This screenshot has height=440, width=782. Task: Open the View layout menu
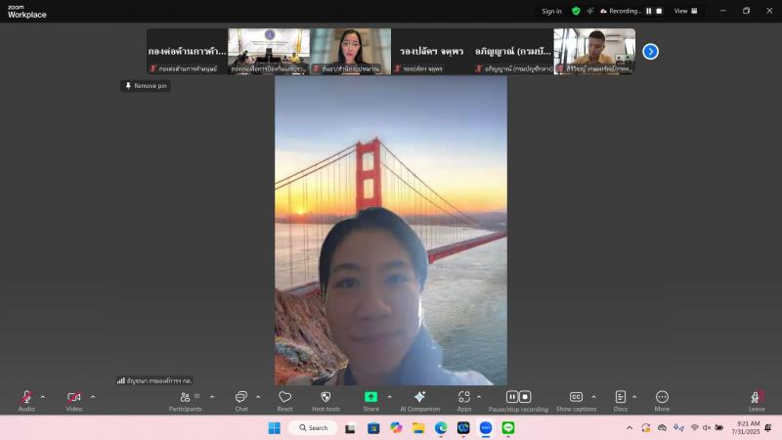pyautogui.click(x=686, y=11)
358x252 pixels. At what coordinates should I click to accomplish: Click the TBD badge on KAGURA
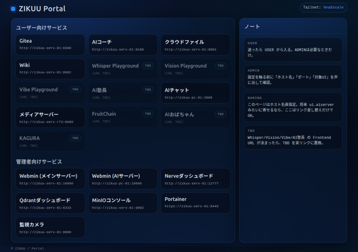click(75, 138)
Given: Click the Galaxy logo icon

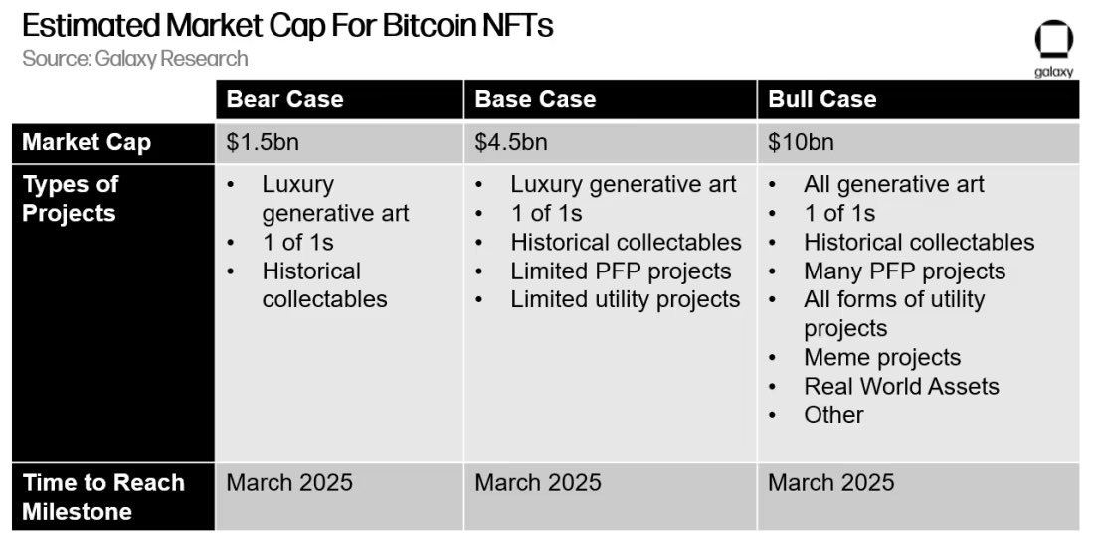Looking at the screenshot, I should pyautogui.click(x=1053, y=48).
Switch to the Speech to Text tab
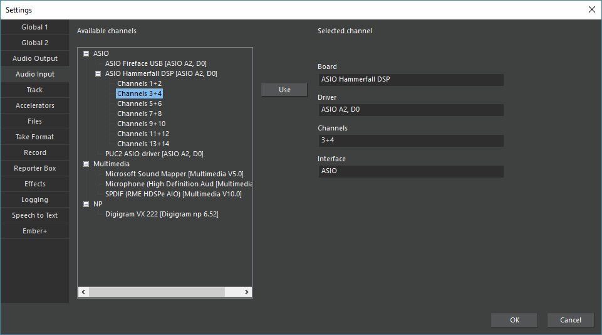The width and height of the screenshot is (602, 335). click(x=35, y=215)
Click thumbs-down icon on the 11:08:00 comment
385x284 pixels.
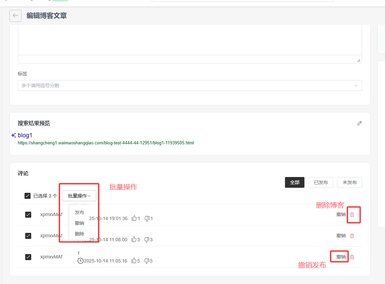pyautogui.click(x=147, y=240)

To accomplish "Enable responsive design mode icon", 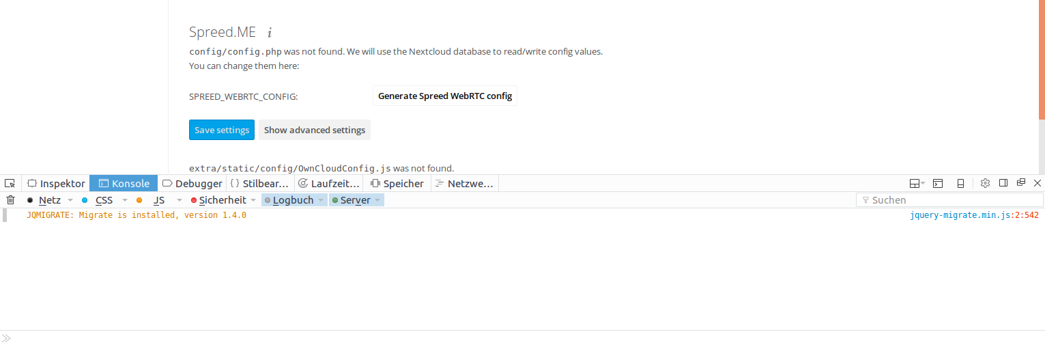I will [960, 183].
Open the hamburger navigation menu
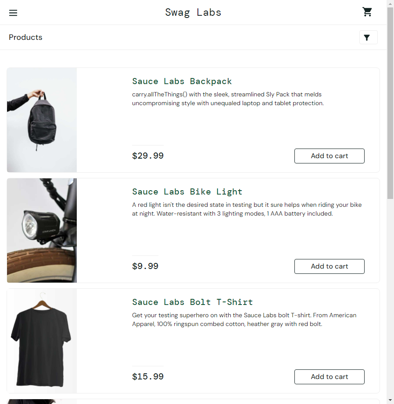 tap(13, 13)
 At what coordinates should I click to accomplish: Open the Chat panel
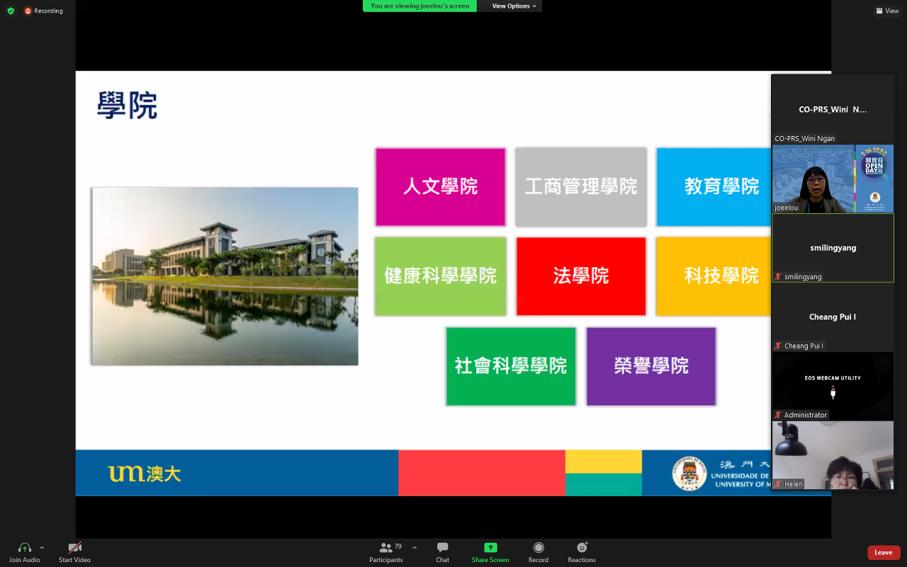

**Description of the task:**
Find the line containing "Open the hamburger navigation menu", then extract it and every line after it to the end of the data above, exactly and nothing else, without pictures.

**Solution for this exercise:**
Open the hamburger navigation menu
 tap(13, 13)
 At what coordinates should I click to accomplish: Open the Chat panel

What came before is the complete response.